** Opening MATERIAL SUPPLIED block **
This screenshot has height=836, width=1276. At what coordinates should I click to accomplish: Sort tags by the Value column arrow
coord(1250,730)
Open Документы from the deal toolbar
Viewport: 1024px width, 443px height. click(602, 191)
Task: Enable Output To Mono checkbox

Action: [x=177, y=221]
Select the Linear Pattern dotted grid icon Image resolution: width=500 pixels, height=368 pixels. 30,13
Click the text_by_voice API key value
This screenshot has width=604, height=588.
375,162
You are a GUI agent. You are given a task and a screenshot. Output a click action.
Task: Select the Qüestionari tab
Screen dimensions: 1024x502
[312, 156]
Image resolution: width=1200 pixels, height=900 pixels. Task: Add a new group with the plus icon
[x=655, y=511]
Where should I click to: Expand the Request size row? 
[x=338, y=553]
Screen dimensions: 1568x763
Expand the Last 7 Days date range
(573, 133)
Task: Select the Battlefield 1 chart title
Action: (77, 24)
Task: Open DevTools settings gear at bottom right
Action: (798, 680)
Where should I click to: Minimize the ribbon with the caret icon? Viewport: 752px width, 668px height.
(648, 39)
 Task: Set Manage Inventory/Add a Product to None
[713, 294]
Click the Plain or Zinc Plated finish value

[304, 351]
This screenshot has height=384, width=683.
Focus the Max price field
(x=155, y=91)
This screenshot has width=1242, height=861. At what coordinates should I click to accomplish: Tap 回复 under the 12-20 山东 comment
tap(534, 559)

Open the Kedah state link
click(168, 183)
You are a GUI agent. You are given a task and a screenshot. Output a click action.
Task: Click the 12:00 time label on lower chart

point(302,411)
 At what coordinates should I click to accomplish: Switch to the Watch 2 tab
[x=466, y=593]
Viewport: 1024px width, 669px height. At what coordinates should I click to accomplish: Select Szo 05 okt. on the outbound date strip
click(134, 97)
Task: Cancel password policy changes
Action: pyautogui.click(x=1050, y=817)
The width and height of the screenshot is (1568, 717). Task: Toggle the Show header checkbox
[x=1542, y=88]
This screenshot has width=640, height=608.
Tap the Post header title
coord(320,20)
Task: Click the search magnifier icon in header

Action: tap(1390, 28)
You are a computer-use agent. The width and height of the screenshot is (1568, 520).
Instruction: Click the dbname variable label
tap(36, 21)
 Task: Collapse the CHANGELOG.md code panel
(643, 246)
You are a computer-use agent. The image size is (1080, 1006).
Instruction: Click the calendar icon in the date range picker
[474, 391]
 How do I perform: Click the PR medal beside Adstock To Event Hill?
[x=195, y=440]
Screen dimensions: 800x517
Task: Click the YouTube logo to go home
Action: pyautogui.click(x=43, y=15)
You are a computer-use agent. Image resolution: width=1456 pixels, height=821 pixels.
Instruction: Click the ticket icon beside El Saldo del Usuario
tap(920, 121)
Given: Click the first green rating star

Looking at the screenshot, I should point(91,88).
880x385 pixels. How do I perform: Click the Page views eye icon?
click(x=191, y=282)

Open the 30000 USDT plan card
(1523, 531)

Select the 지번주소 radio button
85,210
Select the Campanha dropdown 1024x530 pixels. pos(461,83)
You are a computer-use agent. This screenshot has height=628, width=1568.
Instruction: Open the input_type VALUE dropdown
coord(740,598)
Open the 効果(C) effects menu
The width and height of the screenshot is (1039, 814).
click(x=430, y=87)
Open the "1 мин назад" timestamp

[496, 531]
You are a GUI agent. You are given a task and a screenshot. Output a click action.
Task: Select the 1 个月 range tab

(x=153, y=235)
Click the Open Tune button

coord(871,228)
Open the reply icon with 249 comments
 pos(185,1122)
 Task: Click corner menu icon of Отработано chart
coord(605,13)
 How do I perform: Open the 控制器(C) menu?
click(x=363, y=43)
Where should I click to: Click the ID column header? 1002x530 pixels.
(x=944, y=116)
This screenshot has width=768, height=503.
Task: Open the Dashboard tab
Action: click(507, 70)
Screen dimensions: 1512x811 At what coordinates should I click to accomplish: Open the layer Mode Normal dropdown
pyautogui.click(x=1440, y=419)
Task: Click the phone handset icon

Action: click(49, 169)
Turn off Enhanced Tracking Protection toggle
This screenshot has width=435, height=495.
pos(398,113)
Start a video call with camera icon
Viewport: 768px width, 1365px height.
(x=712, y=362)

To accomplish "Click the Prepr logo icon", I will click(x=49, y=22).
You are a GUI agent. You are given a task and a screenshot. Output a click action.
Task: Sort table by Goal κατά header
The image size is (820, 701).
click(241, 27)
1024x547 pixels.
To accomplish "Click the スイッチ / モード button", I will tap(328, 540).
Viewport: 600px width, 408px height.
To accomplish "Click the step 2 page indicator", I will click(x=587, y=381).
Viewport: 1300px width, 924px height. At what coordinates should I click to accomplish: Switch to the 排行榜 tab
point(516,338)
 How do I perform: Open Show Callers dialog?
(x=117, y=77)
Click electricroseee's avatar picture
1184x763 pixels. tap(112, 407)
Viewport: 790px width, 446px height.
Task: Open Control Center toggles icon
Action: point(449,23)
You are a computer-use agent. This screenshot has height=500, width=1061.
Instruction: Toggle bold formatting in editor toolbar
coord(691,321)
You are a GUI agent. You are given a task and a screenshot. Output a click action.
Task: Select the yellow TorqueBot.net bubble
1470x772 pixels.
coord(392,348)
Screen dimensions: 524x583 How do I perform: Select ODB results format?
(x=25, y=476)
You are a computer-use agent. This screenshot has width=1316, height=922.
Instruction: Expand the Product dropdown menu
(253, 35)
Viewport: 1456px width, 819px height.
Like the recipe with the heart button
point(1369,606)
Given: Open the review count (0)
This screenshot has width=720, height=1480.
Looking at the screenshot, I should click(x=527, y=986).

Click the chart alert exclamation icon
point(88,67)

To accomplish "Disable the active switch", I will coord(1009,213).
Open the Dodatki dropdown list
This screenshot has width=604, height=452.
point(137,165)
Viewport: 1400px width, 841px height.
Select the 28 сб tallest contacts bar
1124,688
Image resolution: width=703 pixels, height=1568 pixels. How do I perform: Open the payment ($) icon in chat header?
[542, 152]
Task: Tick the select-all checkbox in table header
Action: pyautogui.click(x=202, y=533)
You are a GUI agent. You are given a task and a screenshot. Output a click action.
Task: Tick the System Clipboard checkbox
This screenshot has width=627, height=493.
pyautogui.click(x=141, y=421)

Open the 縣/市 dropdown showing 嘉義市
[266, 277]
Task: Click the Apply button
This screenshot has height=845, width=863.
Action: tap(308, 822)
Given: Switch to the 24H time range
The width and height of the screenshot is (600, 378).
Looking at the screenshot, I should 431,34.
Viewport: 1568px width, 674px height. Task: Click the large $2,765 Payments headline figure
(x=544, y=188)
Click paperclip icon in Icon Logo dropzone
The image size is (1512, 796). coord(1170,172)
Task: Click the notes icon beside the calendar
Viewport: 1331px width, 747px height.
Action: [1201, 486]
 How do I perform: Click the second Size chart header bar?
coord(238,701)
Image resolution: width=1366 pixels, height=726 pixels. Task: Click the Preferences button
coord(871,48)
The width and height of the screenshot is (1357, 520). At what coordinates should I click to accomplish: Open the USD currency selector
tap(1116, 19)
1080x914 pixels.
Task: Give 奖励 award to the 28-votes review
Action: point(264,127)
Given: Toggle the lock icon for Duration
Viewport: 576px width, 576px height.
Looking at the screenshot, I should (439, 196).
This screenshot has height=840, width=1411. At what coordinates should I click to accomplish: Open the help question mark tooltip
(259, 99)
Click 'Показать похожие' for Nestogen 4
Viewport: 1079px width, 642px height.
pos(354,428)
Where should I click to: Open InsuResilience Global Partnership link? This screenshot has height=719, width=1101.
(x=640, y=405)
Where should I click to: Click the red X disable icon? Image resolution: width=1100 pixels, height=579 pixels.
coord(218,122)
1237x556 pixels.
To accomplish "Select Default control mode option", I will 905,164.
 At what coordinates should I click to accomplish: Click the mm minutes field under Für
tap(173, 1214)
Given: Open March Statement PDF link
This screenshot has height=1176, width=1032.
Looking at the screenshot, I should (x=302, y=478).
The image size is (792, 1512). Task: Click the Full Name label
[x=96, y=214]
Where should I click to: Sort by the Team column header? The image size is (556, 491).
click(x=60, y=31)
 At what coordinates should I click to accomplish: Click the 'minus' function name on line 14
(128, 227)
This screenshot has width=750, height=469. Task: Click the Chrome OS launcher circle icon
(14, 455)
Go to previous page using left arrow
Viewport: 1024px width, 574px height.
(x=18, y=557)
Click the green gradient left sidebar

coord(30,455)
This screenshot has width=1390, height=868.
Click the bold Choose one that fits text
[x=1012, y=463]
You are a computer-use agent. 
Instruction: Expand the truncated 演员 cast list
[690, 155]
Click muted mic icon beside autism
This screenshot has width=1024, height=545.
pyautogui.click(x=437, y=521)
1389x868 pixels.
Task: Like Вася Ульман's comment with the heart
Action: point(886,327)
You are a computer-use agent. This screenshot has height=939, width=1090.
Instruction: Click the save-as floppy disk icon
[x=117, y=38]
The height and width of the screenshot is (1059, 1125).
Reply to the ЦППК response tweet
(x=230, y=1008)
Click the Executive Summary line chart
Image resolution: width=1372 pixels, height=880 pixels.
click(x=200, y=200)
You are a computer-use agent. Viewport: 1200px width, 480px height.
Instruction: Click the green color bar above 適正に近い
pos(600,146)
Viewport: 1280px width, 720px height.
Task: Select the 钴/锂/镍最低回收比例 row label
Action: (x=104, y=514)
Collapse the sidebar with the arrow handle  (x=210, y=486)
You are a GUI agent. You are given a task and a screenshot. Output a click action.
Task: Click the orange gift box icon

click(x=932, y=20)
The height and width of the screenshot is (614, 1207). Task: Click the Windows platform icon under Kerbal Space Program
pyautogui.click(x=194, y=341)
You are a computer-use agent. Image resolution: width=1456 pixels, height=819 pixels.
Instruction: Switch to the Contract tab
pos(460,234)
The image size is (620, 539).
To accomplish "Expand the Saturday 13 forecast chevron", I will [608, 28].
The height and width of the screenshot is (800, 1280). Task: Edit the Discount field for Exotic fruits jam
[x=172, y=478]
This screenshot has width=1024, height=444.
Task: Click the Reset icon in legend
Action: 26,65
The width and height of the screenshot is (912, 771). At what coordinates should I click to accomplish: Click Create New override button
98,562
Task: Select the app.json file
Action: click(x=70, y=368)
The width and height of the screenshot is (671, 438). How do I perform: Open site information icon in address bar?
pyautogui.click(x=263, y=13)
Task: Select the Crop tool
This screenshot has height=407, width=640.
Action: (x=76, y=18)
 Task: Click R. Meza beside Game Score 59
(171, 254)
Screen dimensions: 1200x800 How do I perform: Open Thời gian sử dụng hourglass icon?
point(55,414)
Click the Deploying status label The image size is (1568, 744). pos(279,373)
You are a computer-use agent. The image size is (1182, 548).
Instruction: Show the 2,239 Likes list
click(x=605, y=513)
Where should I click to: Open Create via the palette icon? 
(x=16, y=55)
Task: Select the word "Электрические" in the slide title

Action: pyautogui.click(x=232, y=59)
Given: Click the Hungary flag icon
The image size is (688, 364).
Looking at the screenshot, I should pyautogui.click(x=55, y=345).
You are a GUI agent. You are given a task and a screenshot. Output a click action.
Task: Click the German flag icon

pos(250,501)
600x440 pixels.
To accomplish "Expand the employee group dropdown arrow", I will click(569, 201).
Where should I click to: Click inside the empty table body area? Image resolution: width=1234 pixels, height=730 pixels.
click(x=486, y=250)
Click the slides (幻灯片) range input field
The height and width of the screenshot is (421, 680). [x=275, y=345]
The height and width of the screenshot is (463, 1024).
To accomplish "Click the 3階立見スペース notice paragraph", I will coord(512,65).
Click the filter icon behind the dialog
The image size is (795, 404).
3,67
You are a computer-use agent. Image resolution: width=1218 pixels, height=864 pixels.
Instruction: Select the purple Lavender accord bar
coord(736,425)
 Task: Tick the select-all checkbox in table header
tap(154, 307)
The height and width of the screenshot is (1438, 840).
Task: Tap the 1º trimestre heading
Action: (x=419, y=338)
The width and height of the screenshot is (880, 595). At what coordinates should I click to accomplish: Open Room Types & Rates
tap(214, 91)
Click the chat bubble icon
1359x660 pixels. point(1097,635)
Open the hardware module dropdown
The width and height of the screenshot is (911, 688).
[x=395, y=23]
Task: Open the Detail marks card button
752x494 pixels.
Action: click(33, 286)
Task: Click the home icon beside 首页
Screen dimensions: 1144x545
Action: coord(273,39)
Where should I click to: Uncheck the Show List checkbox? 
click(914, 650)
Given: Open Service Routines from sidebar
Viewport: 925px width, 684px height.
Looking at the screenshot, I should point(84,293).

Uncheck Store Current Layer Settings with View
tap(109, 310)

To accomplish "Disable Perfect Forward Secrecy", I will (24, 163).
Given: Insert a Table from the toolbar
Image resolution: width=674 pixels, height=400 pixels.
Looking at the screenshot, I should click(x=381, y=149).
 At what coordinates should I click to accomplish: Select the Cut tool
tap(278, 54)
** Closing MATERIAL SUPPLIED block **
■ WHAT YOU NEED TO DO
Every line above from the line with "This screenshot has width=1390, height=868." to the line with "The height and width of the screenshot is (1059, 1125).", inclusive, must be returned exactly; no other line belongs in the reply.

■ YOUR RESPONSE
This screenshot has width=1390, height=868.
Click the bold Choose one that fits text
[x=1012, y=463]
You are a computer-use agent. 
Instruction: Expand the truncated 演员 cast list
[690, 155]
Click muted mic icon beside autism
This screenshot has width=1024, height=545.
pyautogui.click(x=437, y=521)
1389x868 pixels.
Task: Like Вася Ульман's comment with the heart
Action: point(886,327)
You are a computer-use agent. This screenshot has height=939, width=1090.
Instruction: Click the save-as floppy disk icon
[x=117, y=38]
The height and width of the screenshot is (1059, 1125).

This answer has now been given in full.